Au début des années 1950, Boulez s'écarte avec défi du dodécaphonie orthodoxe schoenbergien que lui a enseigné Leibovitz. Dans sa nécrologie au chef de la nouvelle école viennoise, intitulée avec défi "Schoenberg est mort", il a déclaré la musique de Schoenberg enracinée dans le romantisme tardif et donc esthétiquement non pertinente, et s'est engagée dans des expériences radicales dans la "structuration" rigide de divers paramètres de la musique. Dans sa radicalité avant-gardiste, le jeune Boulez franchit parfois clairement la ligne de la raison : même le public averti des festivals internationaux de musique contemporaine de Donaueschingen, Darmstadt, Varsovie resta au mieux indifférent à des partitions aussi indigestes de son époque que « Polyphony -X” pour 18 instruments (1951) et le premier livre de Structures pour deux pianos (1952/53). Boulez a exprimé son engagement inconditionnel envers les nouvelles techniques d'organisation du matériau sonore non seulement dans son travail, mais aussi dans des articles et des déclarations. Ainsi, dans l'un de ses discours en 1952, il a annoncé qu'un compositeur moderne qui ne ressentait pas le besoin de la technologie sérielle, simplement "personne n'en a besoin". Cependant, très vite, ses opinions se sont adoucies sous l'influence de la connaissance du travail de collègues non moins radicaux, mais pas si dogmatiques - Edgar Varese, Yannis Xenakis, Gyorgy Ligeti; par la suite, Boulez interprète volontiers leur musique.
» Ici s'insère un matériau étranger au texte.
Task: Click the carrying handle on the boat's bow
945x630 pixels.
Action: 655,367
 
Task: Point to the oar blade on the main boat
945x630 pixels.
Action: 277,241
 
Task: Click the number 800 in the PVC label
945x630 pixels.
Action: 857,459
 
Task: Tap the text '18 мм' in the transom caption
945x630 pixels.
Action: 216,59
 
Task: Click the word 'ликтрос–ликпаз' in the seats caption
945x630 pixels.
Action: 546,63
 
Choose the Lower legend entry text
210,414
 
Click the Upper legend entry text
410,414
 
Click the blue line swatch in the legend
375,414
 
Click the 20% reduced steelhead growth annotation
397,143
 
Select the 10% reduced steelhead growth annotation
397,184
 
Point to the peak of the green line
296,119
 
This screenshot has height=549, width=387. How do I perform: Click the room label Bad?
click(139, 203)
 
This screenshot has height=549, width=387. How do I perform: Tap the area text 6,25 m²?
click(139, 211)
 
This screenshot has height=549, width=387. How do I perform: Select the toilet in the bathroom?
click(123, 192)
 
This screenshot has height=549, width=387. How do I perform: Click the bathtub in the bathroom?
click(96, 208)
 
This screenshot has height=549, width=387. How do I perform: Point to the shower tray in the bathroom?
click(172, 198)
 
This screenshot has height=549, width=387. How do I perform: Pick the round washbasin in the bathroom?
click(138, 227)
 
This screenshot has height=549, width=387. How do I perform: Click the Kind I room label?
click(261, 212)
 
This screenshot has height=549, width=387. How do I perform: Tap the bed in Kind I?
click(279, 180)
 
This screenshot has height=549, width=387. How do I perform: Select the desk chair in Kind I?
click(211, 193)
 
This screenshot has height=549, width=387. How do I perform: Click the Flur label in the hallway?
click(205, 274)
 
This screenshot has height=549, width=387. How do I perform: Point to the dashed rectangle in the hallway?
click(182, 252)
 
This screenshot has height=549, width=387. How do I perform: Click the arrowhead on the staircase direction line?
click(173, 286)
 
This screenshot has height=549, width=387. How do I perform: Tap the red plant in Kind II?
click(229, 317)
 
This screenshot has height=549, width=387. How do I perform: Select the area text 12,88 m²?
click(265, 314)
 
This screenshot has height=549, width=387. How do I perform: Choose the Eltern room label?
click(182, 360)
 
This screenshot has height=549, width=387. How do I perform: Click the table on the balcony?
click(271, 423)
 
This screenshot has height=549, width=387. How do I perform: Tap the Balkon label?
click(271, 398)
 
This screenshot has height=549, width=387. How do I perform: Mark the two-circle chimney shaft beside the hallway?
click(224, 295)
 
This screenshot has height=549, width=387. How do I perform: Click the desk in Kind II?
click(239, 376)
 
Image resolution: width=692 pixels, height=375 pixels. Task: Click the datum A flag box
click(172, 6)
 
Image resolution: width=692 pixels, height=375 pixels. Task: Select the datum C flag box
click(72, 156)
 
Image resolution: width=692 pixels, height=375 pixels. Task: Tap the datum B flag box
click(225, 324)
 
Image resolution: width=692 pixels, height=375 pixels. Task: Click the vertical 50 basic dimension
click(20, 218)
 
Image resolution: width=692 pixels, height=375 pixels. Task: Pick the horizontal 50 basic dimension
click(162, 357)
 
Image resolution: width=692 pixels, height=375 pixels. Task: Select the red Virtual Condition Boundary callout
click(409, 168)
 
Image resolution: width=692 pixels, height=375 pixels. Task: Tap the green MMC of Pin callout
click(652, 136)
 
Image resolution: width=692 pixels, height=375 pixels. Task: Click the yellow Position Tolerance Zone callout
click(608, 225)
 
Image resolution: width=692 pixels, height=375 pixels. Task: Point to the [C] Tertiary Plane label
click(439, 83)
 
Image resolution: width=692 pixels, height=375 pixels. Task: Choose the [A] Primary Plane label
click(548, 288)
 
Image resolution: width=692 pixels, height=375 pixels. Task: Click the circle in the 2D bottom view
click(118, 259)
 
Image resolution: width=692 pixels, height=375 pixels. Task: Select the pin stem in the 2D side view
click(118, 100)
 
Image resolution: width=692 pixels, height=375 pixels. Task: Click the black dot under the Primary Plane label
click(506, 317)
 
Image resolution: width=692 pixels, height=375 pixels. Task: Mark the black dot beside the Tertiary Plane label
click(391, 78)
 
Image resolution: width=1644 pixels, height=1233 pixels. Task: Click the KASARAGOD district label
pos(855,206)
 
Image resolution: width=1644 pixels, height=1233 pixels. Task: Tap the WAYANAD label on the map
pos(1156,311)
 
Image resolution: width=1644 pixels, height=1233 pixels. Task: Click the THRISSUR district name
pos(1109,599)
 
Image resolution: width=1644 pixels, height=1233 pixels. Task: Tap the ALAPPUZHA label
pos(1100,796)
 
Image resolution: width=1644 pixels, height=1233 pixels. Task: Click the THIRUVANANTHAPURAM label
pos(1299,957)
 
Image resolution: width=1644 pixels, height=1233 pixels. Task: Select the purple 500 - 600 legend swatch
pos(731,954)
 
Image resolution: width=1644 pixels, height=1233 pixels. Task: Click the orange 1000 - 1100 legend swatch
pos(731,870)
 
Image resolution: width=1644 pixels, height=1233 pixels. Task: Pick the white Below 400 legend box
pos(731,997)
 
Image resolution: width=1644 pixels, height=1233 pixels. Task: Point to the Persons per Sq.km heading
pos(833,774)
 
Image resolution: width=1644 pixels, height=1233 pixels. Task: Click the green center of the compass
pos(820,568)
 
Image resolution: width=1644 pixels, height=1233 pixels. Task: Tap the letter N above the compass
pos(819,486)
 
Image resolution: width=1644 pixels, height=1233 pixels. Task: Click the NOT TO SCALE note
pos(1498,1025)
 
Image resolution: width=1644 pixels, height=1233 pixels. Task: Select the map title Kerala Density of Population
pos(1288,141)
Le style de Boulez en tant que compositeur a évolué vers une plus grande flexibilité. En 1954, sous sa plume sort "Un marteau sans maître" - un cycle vocal-instrumental en neuf parties pour contralto, flûte alto, xylorimba (xylophone à tessiture étendue), vibraphone, percussion, guitare et alto sur des paroles de René Char . Il n'y a pas d'épisodes dans The Hammer au sens habituel; en même temps, l'ensemble des paramètres du tissu sonore de l'œuvre est déterminé par l'idée de sérialité, qui nie toute forme traditionnelle de régularité et de développement et affirme la valeur inhérente des moments individuels et des points du temps musical- espace. L'atmosphère de timbre unique du cycle est déterminée par la combinaison d'une voix féminine grave et d'instruments proches de son registre (alto).

A certains endroits, des effets exotiques apparaissent, rappelant le son du gamelan traditionnel indonésien (orchestre à percussion), l'instrument à cordes japonais koto, etc. contre la tasse de verre de mur. The Hammer est entré dans l'histoire comme l'une des partitions les plus exquises, esthétiquement sans compromis et exemplaires de l'apogée de la «grande avant-garde».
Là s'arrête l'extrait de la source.